The documentation is extracted from the YAML schema file and formatted into markdown content, producing
.md
file in the output directories of the original repository
(out_dirnames.markdown
)A rudimentary CURIE to URL expansion is performed for prefixes defined in the configuration file. An example would be the linking of an ORCID id to its web address.
Paths for output files are created based on the values (e.g. out_dirnames
provided in the configuration file.
The web files for the Jekyll / GH-pages processing receive a prefix, to ensure
that auto-generated and normal pages can co-exist. The permalink
parameter
provided in the YAML header of the Jekyll file provides a “nice” and stable
name for the generated HTML page (independent of the original file name).

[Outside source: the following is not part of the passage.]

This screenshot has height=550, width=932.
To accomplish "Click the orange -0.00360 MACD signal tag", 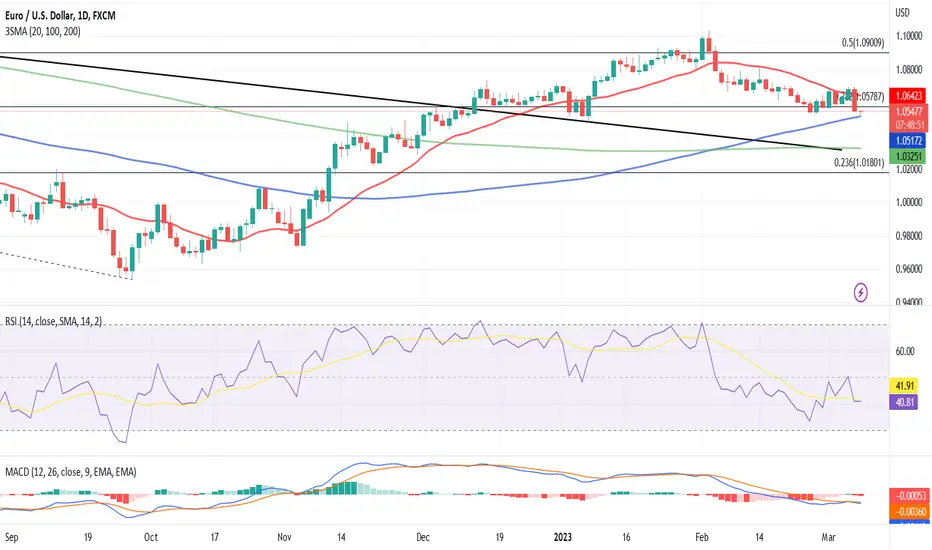I will pyautogui.click(x=909, y=511).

The class “$id” values are assumed to have a specific structure, where
"$id": https://schemablocks.org/schemas/sb-beacon/BeaconVariant/v1.0.1
The property overview is followed by the listing of the properties, including descriptions and examples.
A version of the Markdown inline documentation is added to the Github (or alternative), Jekyll based website source tree.
The page will only be generated into an HTML page if it contains a specific header written in YAML.
The _create_jekyll_header
function will pre-pend such a header to the Markdown
page, including some file specific parameters such as the permalink
address of
the page.
In the current JSON Schema specification there is a problem with “$ref”-type attribute types: If a reference is given, additional attributes of the property (examples, description) are being ignored. This isn’t very helpful, since information specific to the property’s instantiation will not be displayed.
This behaviour can be alleviated by wrapping the $ref
and other attributes
with an allof
statement (which is interpolated in the following, to expose
the attributes). We’ll hope for a more elegant solution …
_remap_allof
This function remaps the list of property attributes required from using a ‘$ref’ property definition to a standard object, which is then processed for documentation in the usual way.
TODO:
_expand_CURIEs
This function expands prefixes in identifiers, based on the parameters provided
in config.yml
. This is thought as a helper for some script/website specific
linking, not as a general CURIE expansion utility.